The figure was calculated by offsetting the home’s rental value during the delayed closing against Westcott’s retained capital and lost interest.
Reportedly, as per the court ruling, Katy Perry’s business manager at a certain time had paid $9 million to Westcott and had kept the remainder of $6 million. A total of $1.8 million will be subtracted from the remaining money.

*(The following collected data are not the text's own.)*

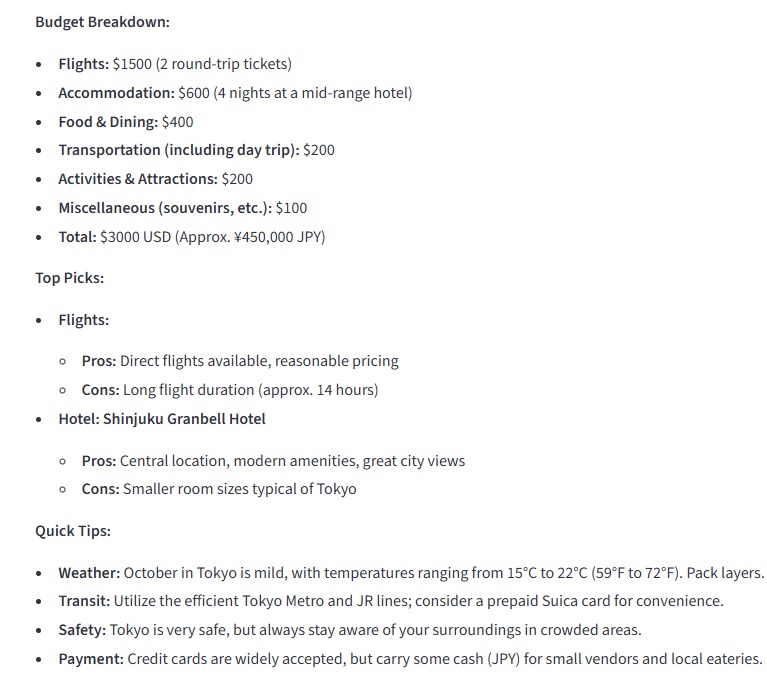Click the Flights $1500 budget line

(x=174, y=64)
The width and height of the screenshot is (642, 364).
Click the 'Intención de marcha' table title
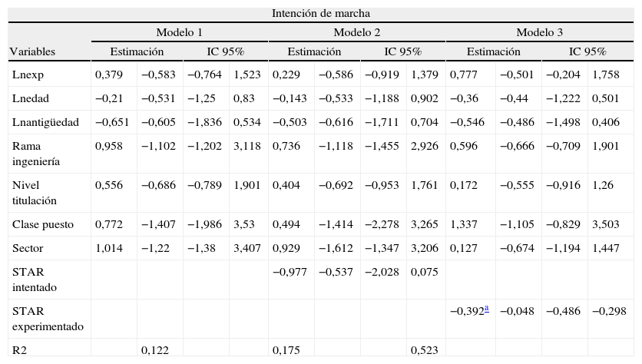pos(321,13)

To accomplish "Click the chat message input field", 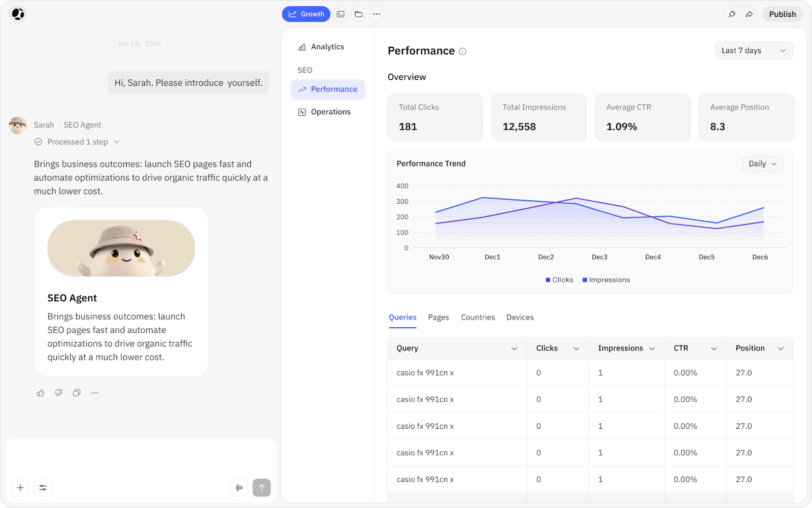I will pos(141,457).
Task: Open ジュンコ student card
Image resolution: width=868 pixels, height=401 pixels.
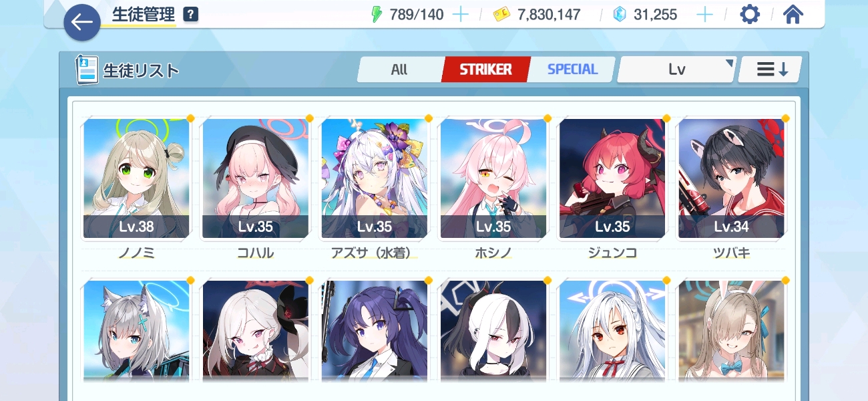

Moreover, he has also been requested by the court to prepare legal documentation.
Reportedly, Katy Perry had bought a singer from Carl Westcott in 2020, but within days, the businessman backtracked from the deal, claiming that he was incapacitated due to painkillers when he signed the paperwork.
This backtracking of his led to the legal battle between the duo over the sale of an eight-bedroom, 11-bathroom home in the upscale community that sees several residents, including Oprah Winfrey and many more. (Agencies)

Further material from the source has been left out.